Reputation: 2923
I'm trying to set up an ETL system using GNU Make 3.81. The idea is to transform and load only what is necessary after a change to my source data.
My project's directory layout looks like this:
${SCRIPTS}/ <- transform & load scripts
${DATA}/incoming/ <- storage for extracted data
${DATA}/processed/ <- transformed, soon-to-be-loaded data
My ${TRANSFORM_SCRIPTS}/Makefile is filled with statements like this:
A_step_1: ${SCRIPTS}/A/do_step_1.sh ${DATA}/incoming/A_files/*
${SCRIPTS}/A/do_step_1.sh ${DATA}/incoming/A_files/* > ${DATA}/processed/A.step_1
A_step_2: ${SCRIPTS}/A/do_step_2.sh ${DATA}/processed/A.step_1
${SCRIPTS}/A/do_step_2.sh ${DATA}/processed/A.step_1 > ${DATA}/processed/A.step_2
B_step_1: ${SCRIPTS}/B/do_step_1.sh ${DATA}/incoming/B_files/*
${SCRIPTS}/B/do_step_1.sh ${DATA}/incoming/B_files/* > ${DATA}/processed/B.step_1
B_step_2: ${SCRIPTS}/B/do_step_2.sh ${DATA}/processed/B.step_1
${SCRIPTS}/B/do_step_2.sh ${DATA}/processed/B.step_1 > ${DATA}/processed/B.step_2
joined: A_step_2 B_step_2
join ${DATA}/processed/A.step_2 ${DATA}/processed/B.step_2 > ${DATA}/processed/joined
Calling `make joined' successfully produces the "joined" file I need, but it rebuilds every file every time, despite there being no changes to the dependency files.

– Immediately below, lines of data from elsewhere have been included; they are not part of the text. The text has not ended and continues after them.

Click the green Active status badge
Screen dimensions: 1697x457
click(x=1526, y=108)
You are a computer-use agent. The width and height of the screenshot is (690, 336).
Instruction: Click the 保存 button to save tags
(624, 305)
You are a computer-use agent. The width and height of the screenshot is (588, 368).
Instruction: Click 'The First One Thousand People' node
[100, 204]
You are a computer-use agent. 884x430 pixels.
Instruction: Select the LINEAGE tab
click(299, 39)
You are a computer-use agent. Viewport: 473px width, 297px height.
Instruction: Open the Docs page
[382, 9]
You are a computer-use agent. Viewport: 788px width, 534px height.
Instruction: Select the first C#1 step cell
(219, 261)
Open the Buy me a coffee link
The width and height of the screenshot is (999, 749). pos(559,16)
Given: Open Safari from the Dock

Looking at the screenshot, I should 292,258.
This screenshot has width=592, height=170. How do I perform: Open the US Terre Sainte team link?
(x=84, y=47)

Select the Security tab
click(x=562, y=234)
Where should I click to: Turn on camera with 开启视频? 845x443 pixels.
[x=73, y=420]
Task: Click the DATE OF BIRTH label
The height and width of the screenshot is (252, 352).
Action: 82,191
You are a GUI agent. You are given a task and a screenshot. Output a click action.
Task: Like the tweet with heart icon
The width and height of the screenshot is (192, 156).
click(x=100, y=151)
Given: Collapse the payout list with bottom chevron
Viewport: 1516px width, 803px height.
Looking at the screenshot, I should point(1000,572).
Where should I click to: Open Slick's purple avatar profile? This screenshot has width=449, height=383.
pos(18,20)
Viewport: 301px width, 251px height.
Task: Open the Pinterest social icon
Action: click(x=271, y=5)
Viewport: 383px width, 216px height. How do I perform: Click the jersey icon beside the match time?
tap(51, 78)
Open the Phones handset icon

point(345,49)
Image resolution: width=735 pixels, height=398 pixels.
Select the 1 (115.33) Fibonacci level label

I tried using the output file names as targets, but GNU Make doesn't seem to know how to cope:
${DATA}/processed/B.step_2: ${SCRIPTS}/B/do_step_2.sh ${DATA}/processed/B.step_1
${SCRIPTS}/B/do_step_2.sh ${DATA}/processed/B.step_1 > ${DATA}/processed/B.step_2
Any suggestions other than dropping the output of each process in the current working directory? Make seems like a reasonable tool to perform this work because, in reality, there tens of data sources and close to 100 steps altogether, and managing dependencies myself via script files is becoming too difficult.
Upvotes: 2
Views: 284
Reputation: 22402
You can do one of two things:
Either fix the target and its dependencies with something like:
JOINED=${DATA}/processed/joined
$(JOINED): ${DATA}/processed/A.step_2 ${DATA}/processed/B.step_2
or in the steps you can end each step with a
touch $@
for example:
A_step_2: ${SCRIPTS}/A/do_step_2.sh ${DATA}/processed/A.step_1
${SCRIPTS}/A/do_step_2.sh ${DATA}/processed/A.step_1 > ${DATA}/processed/A.step_2 && touch $@ || $(RM) $@
including the joined step.
but this is ugly.
Upvotes: 2